◆ TASK TO CARRY OUT: In the passage on soldiers' writings from Iraq, what did one soldier see Iraqi parents give their children as presents after Ramadan?

◆ PASSAGE GIVEN:
+++
Another soldier writes of his dismay at seeing Iraqi parents give their kids toy guns as presents after Ramadan. He wonders, Haven't they had enough death? Don't they realize how dangerous it is for a kid to wander the street with a piece of plastic that looks like an AK-47?
When you read the diaries and the postings of the soldiers in Iraq, you see how exhausted they are. You see that their feelings about the Iraqis are as contradictory as the Iraqis' feelings about them. You see their frustration and yearning to go home.
But despite all this, their epic bouts of complaining are interrupted by bursts of idealism. Most of them seem to feel, deep down, some elemental respect for the Iraqis and sympathy for what they have endured. Far more than the population at home, the soldiers in the middle of the conflict believe in their mission and are confident they will succeed.
When you read their writings you see what thorough democrats they are. They are appalled at the thought of dominating Iraq. They want to see the Iraqis independent and governing themselves. If some president did want to create an empire, he couldn't do it with these people. Their faith in freedom governs their actions.
Most of all, you see what a challenging set of tasks they have been given, and how short-staffed they are. And yet you sense that in this war, as in so many others, the improvising skill of the soldiers on the ground will make up for the cosmic screw-ups of the people up the chain of command.
If anybody is wondering: Where are the young idealists? Where are the people willing to devote themselves to causes larger than themselves? They are in uniform in Iraq, straddling the divide between insanity and order.
+++
◆ MATERIAL PROVIDED:
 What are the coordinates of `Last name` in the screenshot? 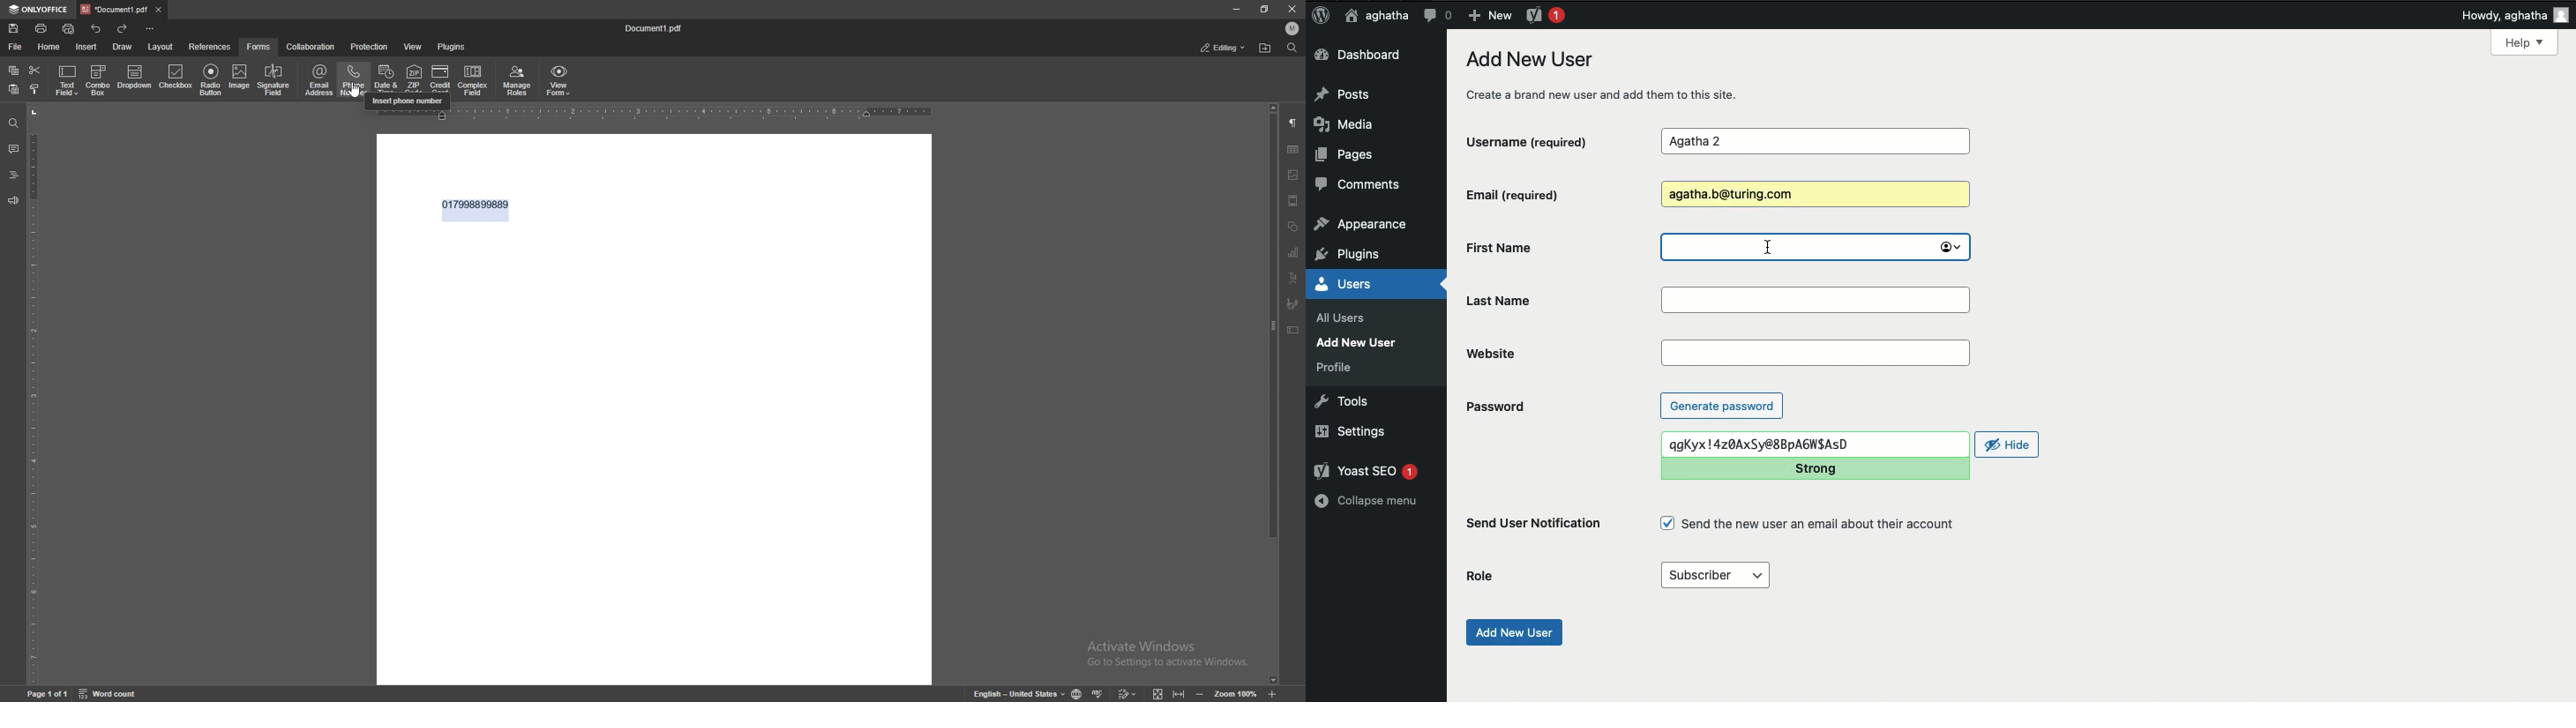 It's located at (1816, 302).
+++
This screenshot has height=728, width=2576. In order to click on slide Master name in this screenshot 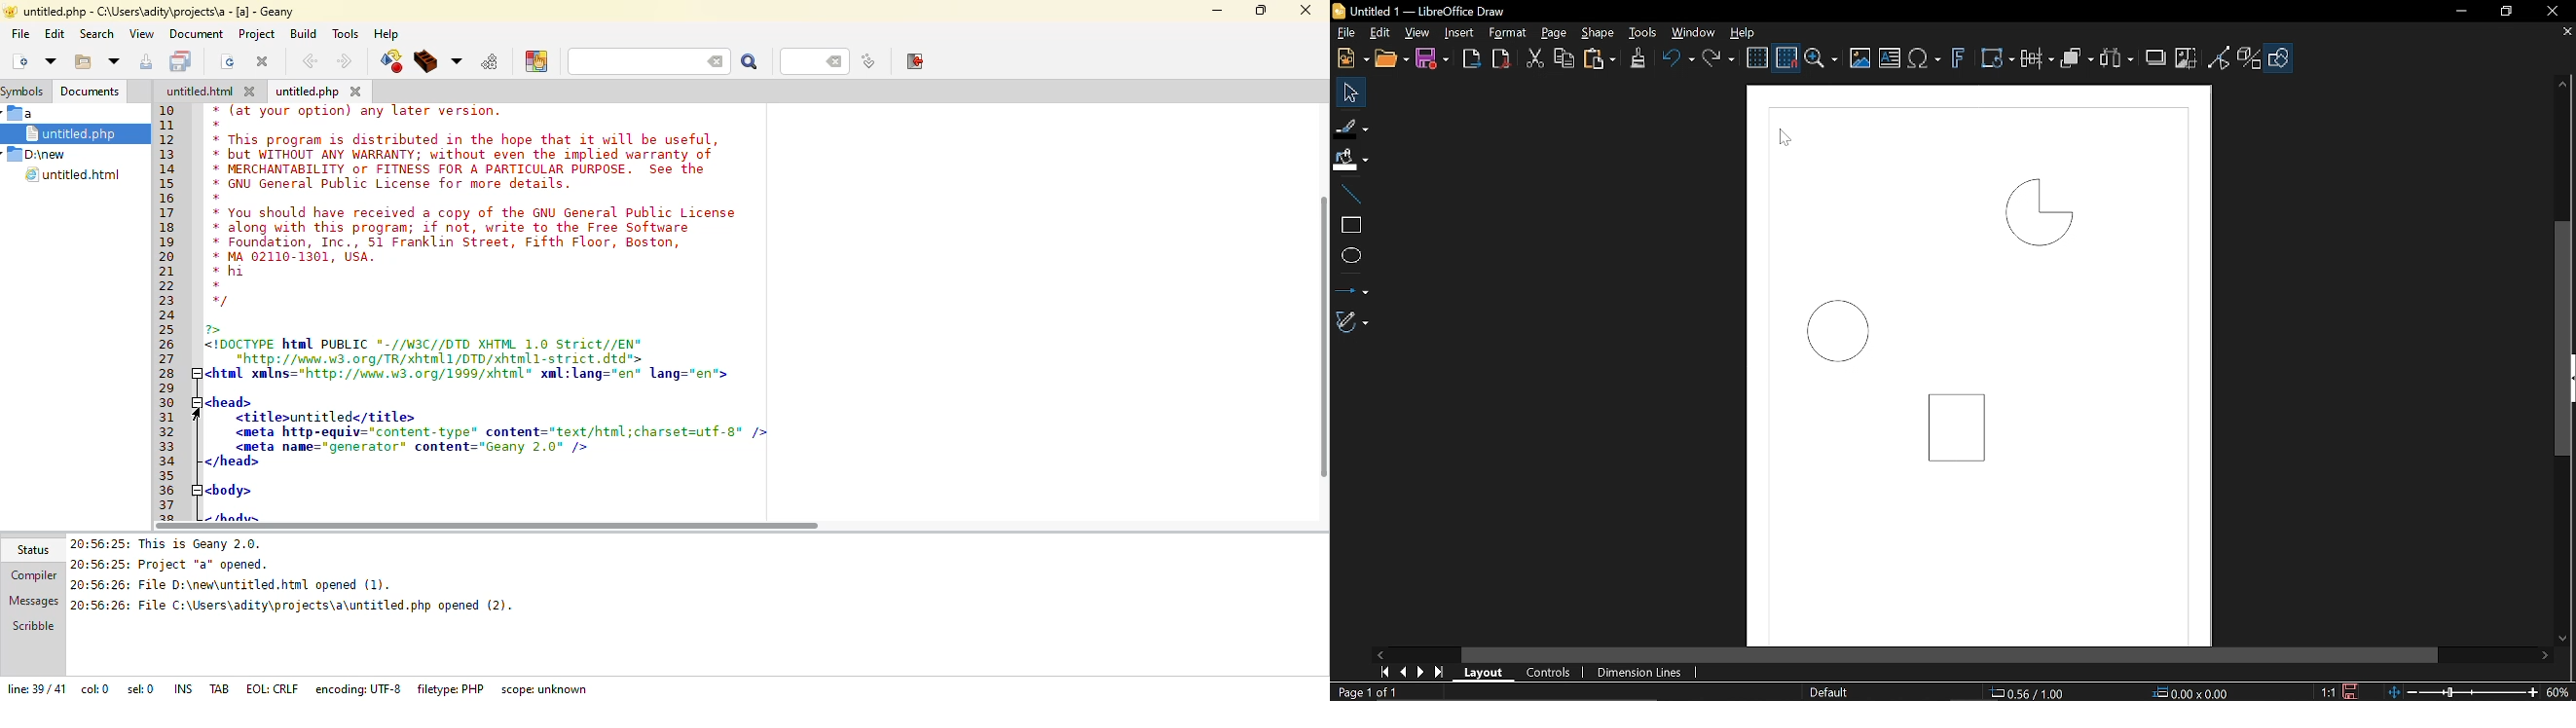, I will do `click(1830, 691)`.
+++
◆ SOLUTION: Toy guns.